An important aspect of this study was the Bayesian hierarchical approach for evaluating multiple pollutants while also accounting for the within-group correlation resulting from the use of a census tract-level exposure assignment through the random intercept [34]. Traditional models based on variable selection in a stepwise approach can lead to biased estimates [15]. Bayesian variable selection techniques (e.g., SVSS) offer an attractive alternative to multi-pollutant modeling. Specifically, SSVS includes model selection uncertainty in the model building process to provide more comprehensive information regarding important predictors [1618]. In our assessment, the Bayesian hierarchical approach resulted in the selection of two HAPs in the final multivariable model; however, when modeling the association with spina bifida in the single-pollutant models, we detected 14 HAPs with statistically significant associations with spina bifida, some of which may be false positives. When compared with the traditional single pollutant models, the multivariable model reduces the number of detected pollutants from 14 to two.
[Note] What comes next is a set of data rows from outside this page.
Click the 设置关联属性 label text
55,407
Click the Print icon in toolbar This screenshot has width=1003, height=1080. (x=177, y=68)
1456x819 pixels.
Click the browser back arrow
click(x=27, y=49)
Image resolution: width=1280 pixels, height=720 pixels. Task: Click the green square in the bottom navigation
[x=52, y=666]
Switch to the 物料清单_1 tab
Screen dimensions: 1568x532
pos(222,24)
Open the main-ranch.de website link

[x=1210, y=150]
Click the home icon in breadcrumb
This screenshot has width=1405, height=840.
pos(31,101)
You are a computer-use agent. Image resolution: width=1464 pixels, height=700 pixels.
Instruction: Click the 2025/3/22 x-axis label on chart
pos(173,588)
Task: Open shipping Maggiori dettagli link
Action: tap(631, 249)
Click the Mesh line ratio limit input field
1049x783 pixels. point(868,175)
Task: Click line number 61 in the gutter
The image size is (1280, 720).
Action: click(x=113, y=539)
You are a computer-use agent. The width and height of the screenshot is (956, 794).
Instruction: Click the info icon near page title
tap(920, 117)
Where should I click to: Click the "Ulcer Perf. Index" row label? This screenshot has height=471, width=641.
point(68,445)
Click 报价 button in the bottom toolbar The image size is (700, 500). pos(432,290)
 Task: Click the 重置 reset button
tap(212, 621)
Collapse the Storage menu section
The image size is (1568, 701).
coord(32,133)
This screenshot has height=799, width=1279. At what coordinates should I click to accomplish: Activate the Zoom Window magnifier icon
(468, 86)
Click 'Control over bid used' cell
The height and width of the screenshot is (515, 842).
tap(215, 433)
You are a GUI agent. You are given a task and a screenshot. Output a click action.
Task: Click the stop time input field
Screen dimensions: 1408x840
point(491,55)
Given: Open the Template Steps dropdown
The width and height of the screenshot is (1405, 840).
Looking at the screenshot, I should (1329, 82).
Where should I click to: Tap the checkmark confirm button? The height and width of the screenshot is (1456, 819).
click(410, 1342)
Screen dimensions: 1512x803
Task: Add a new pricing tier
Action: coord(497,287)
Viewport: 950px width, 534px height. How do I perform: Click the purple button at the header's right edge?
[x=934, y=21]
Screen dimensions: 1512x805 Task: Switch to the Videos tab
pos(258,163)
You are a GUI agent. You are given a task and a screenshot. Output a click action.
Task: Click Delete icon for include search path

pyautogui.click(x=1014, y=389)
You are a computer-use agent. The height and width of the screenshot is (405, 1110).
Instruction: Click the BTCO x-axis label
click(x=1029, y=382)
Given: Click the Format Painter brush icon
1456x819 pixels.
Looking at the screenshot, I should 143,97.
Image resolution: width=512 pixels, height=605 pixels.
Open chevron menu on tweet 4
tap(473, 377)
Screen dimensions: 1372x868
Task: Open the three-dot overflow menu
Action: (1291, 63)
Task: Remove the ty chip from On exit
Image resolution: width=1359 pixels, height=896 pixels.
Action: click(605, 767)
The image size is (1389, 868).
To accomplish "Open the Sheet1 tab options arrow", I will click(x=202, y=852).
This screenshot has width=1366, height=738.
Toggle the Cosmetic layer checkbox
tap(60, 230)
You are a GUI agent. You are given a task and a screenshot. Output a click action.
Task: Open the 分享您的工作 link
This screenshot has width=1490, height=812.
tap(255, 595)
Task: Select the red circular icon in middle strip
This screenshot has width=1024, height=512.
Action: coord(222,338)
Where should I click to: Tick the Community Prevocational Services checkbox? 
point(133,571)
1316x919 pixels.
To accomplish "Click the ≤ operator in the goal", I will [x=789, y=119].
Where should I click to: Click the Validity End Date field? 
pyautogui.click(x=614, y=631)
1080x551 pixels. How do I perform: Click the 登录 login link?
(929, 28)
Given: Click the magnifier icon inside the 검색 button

In conclusion, we believe the use of Bayesian hierarchical models with SSVS provides a robust alternative in the evaluation of multiple environmental pollutants on disease risk as this approach allows the joint assessment of multiple factors while including estimates of uncertainty to balance power and false discovery control [18]. Bayesian methods have been reported to outperform conventional maximum-likelihood-estimation techniques for prediction and are useful in settings where multiple exposures are evaluated [36, 37]. Additionally, concerns about multiple comparisons can be eliminated in the simultaneous assessment of multiple HAPs within a Bayesian framework [36, 37]. Specifically, SSVS type methods may be prone to favoring false negatives [18, 19] (SIM and Devocht), meaning that false positives due to multiple comparisions are not an issue. This approach has been used successfully when assessing the role of multiple genetic variants on complex diseases [18, 21, 22, 74], and can be easily extended to environmental exposures, where novel approaches are needed in the context of multi-pollutant modeling.